If i can get more control(faders etc) and a better action of the keys that nice but not necessary.

I appreciate any help.

Thanks,
Tilo


----------



## uselessmind (Dec 20, 2009)

After reading lots more i have come (once again) to the conclusion that everything on the market sucks and is crap and i am better of buying something else.
Amongst all this it seems that in my price range (under 500€) the Studiologic VMK188Plus is amongst the lesser horrible options.

Does anyone here have that one and can tell something about the velocity values it produces?


----------



## macronencer (Dec 20, 2009)

Hi Tilo,

Sadly I don't have the information you need, but I felt I had to comment on this. I was in Digital village last week and I tried a few controller keyboards (I already have a Fantom X8 so I was actually looking for a 4 or 5 octave one to sit on my desk). I found the experience very frustrating. Nobody seems to make a controller keyboard the way I'd want it made! Every single one I tried had something that made me want to avoid buying it. Either the action felt wrong, or there was no mod wheel, or the assignable controls were too far to the right (what's up with that? I'm right-handed when I play: I want to operate the sliders with my left hand, dummies!).

Sorry, I'm ranting, but it's a bit annoying. Nobody seems to make what I want. So I sympathise with you :(


----------



## artsoundz (Dec 20, 2009)

The nice thing about a studiologic SL 990 is great action w/a lot of open space to set a smaller keyboard with all the controllers .Korg nano being a great option
. 
It does baffle the mind that there isnt THE controller out yet.

BTW_Casio pianos have superb action and low cost but no controllers to speak of.


----------



## uselessmind (Dec 22, 2009)

artsoundz @ Sun Dec 20 said:


> The nice thing about a studiologic SL 990 is great action w/a lot of open space to set a smaller keyboard with all the controllers .Korg nano being a great option
> .
> It does baffle the mind that there isnt THE controller out yet.
> 
> BTW_Casio pianos have superb action and low cost but no controllers to speak of.



Hi artsoundz,

How are the velocity values the SL990 produces ?


----------



## synthetic (Dec 22, 2009)

uselessmind @ Tue Dec 22 said:


> How are the velocity values the SL990 produces ?



Good question! 

AWFUL!!! 

There are three velocity curves. One gives velocity of 0-100, the next 20-110, the next 40-127. I use the middle one with two Logic Environment scalers to give me a wider range. 

Every year I go to NAMM hoping someone has made a MIDI controller that isn't a complete POS, every year I go home sad.


----------



## José Herring (Dec 22, 2009)

Dude avoid the keystation 88 like the plague.
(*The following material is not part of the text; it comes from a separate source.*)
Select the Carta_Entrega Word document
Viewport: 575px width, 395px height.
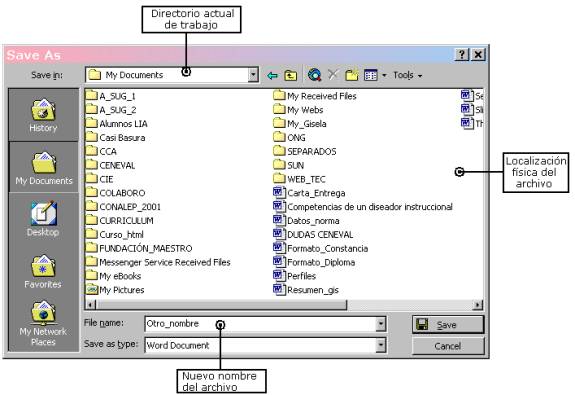(309, 193)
I had one for a year and at first I thought it was the greatest thing since slice bread but after about 6 months I found that the feel and the velocity sensitivity was just horrible. I went out and got me a used roland keyboard and it just blows the Maudio away. So unless you're really, really desperate I'd try for something else.

Jose


----------



## synthetic (Dec 22, 2009)

The M-audio is horrible, unplayable. It's worse than a toy because you can play with toys. The Yamaha KS8 is OK, but I think they discontinued it. If you can wait a few weeks, NAMM starts 1/14 and that's when new controllers will be announced.


----------



## midphase (Dec 22, 2009)

"Dude avoid the keystation 88 like the plague."

+1 

If you can manage to up your budget, I hear the Kawai MP5 is the way to go....good velocity response, USB, 4 data sliders, pitch and mod wheel.


----------



## dcoscina (Dec 23, 2009)

The née yammy S70xs has a terrific action because it's not too heavy but also not synthy. My hope is that Yamaha will take the action and board and put it in a nice controller
package. There is also talk of Roland coming out with a controller with their RD700gx action which is superb. Wait for namm if you can.


----------



## nikolas (Dec 23, 2009)

I got a Casio Privia 110, which is a digital piano. This means a great response, full velocity range (tested MANY times), along with other things. Draw back is the lack of USB connection and the lack of mod/pitch bend wheels.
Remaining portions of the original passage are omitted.